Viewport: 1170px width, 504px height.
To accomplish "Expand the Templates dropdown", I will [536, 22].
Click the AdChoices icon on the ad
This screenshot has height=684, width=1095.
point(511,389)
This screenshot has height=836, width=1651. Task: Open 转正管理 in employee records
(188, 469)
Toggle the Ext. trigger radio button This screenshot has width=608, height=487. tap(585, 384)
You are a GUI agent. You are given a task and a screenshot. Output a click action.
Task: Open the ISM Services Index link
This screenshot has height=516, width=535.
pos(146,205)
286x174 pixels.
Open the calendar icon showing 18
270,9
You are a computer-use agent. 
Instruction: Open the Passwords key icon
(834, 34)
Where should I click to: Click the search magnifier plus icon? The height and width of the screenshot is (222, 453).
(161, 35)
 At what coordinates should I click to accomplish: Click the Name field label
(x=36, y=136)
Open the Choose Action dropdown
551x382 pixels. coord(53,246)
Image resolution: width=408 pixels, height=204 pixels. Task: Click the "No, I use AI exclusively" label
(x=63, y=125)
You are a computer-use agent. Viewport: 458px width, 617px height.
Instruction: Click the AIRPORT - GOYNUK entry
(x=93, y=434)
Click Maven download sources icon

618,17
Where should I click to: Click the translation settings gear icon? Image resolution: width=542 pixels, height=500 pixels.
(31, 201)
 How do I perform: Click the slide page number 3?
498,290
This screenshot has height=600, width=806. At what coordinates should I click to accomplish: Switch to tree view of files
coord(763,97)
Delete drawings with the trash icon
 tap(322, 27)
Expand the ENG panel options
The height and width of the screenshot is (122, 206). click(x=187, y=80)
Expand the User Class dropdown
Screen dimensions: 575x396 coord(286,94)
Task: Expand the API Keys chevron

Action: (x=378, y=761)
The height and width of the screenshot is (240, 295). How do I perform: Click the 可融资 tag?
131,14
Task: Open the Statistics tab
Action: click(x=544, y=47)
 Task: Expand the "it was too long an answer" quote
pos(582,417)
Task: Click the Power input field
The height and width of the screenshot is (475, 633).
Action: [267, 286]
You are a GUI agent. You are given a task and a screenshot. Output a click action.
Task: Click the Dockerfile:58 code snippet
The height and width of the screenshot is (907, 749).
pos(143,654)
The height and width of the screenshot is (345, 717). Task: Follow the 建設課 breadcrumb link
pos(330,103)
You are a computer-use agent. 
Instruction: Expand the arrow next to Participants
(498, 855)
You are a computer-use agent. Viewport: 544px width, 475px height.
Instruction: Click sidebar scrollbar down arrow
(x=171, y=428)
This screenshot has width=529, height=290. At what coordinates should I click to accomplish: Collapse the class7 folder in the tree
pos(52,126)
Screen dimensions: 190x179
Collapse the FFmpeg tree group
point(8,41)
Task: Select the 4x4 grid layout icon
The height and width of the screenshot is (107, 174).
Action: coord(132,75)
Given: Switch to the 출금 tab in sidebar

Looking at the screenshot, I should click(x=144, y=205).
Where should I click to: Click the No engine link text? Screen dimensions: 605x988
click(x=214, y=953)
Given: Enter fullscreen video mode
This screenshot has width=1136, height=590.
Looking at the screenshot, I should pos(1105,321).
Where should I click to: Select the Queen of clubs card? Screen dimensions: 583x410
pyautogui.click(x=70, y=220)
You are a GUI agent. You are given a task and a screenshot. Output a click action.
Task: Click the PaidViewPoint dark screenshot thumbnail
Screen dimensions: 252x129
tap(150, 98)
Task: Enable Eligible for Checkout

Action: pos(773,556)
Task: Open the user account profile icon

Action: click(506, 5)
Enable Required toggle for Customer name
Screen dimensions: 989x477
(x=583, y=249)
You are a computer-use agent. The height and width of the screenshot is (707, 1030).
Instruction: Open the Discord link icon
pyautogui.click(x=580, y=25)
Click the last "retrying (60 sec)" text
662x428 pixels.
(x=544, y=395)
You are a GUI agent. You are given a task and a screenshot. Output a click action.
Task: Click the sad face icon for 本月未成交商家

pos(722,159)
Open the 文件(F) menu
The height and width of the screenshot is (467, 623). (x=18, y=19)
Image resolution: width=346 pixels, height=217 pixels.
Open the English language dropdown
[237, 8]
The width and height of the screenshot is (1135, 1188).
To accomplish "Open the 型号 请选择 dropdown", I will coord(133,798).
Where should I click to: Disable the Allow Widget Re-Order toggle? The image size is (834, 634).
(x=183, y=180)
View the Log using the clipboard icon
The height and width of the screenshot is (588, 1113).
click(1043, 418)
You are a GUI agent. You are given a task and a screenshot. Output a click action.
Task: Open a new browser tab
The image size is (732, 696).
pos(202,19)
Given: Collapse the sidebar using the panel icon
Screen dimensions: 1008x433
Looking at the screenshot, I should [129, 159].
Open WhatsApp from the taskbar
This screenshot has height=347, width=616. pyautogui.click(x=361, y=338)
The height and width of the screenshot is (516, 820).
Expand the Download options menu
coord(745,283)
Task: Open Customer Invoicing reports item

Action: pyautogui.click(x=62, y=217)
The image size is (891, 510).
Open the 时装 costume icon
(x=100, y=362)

^^^^^^^^^^^^^^^^

What to do
Rewrite all of the data above with "magnifier" replaced by "magnifying glass" and everything else left as it is.

Response to the exercise
Viewport: 1170px width, 504px height.
To accomplish "Expand the Templates dropdown", I will [536, 22].
Click the AdChoices icon on the ad
This screenshot has height=684, width=1095.
point(511,389)
This screenshot has height=836, width=1651. Task: Open 转正管理 in employee records
(188, 469)
Toggle the Ext. trigger radio button This screenshot has width=608, height=487. tap(585, 384)
You are a GUI agent. You are given a task and a screenshot. Output a click action.
Task: Open the ISM Services Index link
This screenshot has height=516, width=535.
pos(146,205)
286x174 pixels.
Open the calendar icon showing 18
270,9
You are a computer-use agent. 
Instruction: Open the Passwords key icon
(834, 34)
Where should I click to: Click the search magnifying glass plus icon? The height and width of the screenshot is (222, 453).
(161, 35)
 At what coordinates should I click to accomplish: Click the Name field label
(x=36, y=136)
Open the Choose Action dropdown
551x382 pixels. coord(53,246)
Image resolution: width=408 pixels, height=204 pixels. Task: Click the "No, I use AI exclusively" label
(x=63, y=125)
You are a computer-use agent. Viewport: 458px width, 617px height.
Instruction: Click the AIRPORT - GOYNUK entry
(x=93, y=434)
Click Maven download sources icon

618,17
Where should I click to: Click the translation settings gear icon? Image resolution: width=542 pixels, height=500 pixels.
(31, 201)
 How do I perform: Click the slide page number 3?
498,290
This screenshot has height=600, width=806. At what coordinates should I click to accomplish: Switch to tree view of files
coord(763,97)
Delete drawings with the trash icon
 tap(322, 27)
Expand the ENG panel options
The height and width of the screenshot is (122, 206). click(x=187, y=80)
Expand the User Class dropdown
Screen dimensions: 575x396 coord(286,94)
Task: Expand the API Keys chevron

Action: (x=378, y=761)
The height and width of the screenshot is (240, 295). How do I perform: Click the 可融资 tag?
131,14
Task: Open the Statistics tab
Action: click(x=544, y=47)
 Task: Expand the "it was too long an answer" quote
pos(582,417)
Task: Click the Power input field
The height and width of the screenshot is (475, 633).
Action: [267, 286]
You are a GUI agent. You are given a task and a screenshot. Output a click action.
Task: Click the Dockerfile:58 code snippet
The height and width of the screenshot is (907, 749).
pos(143,654)
The height and width of the screenshot is (345, 717). Task: Follow the 建設課 breadcrumb link
pos(330,103)
You are a computer-use agent. 
Instruction: Expand the arrow next to Participants
(498, 855)
You are a computer-use agent. Viewport: 544px width, 475px height.
Instruction: Click sidebar scrollbar down arrow
(x=171, y=428)
This screenshot has width=529, height=290. At what coordinates should I click to accomplish: Collapse the class7 folder in the tree
pos(52,126)
Screen dimensions: 190x179
Collapse the FFmpeg tree group
point(8,41)
Task: Select the 4x4 grid layout icon
The height and width of the screenshot is (107, 174).
Action: coord(132,75)
Given: Switch to the 출금 tab in sidebar

Looking at the screenshot, I should click(x=144, y=205).
Where should I click to: Click the No engine link text? Screen dimensions: 605x988
click(x=214, y=953)
Given: Enter fullscreen video mode
This screenshot has width=1136, height=590.
Looking at the screenshot, I should pos(1105,321).
Where should I click to: Select the Queen of clubs card? Screen dimensions: 583x410
pyautogui.click(x=70, y=220)
You are a GUI agent. You are given a task and a screenshot. Output a click action.
Task: Click the PaidViewPoint dark screenshot thumbnail
Screen dimensions: 252x129
tap(150, 98)
Task: Enable Eligible for Checkout

Action: pos(773,556)
Task: Open the user account profile icon

Action: click(506, 5)
Enable Required toggle for Customer name
Screen dimensions: 989x477
(x=583, y=249)
You are a computer-use agent. The height and width of the screenshot is (707, 1030).
Instruction: Open the Discord link icon
pyautogui.click(x=580, y=25)
Click the last "retrying (60 sec)" text
662x428 pixels.
(x=544, y=395)
You are a GUI agent. You are given a task and a screenshot. Output a click action.
Task: Click the sad face icon for 本月未成交商家

pos(722,159)
Open the 文件(F) menu
The height and width of the screenshot is (467, 623). (x=18, y=19)
Image resolution: width=346 pixels, height=217 pixels.
Open the English language dropdown
[237, 8]
The width and height of the screenshot is (1135, 1188).
To accomplish "Open the 型号 请选择 dropdown", I will coord(133,798).
Where should I click to: Disable the Allow Widget Re-Order toggle? The image size is (834, 634).
(x=183, y=180)
View the Log using the clipboard icon
The height and width of the screenshot is (588, 1113).
click(1043, 418)
You are a GUI agent. You are given a task and a screenshot. Output a click action.
Task: Open a new browser tab
The image size is (732, 696).
pos(202,19)
Given: Collapse the sidebar using the panel icon
Screen dimensions: 1008x433
Looking at the screenshot, I should [129, 159].
Open WhatsApp from the taskbar
This screenshot has height=347, width=616. pyautogui.click(x=361, y=338)
The height and width of the screenshot is (516, 820).
Expand the Download options menu
coord(745,283)
Task: Open Customer Invoicing reports item

Action: pyautogui.click(x=62, y=217)
The image size is (891, 510).
Open the 时装 costume icon
(x=100, y=362)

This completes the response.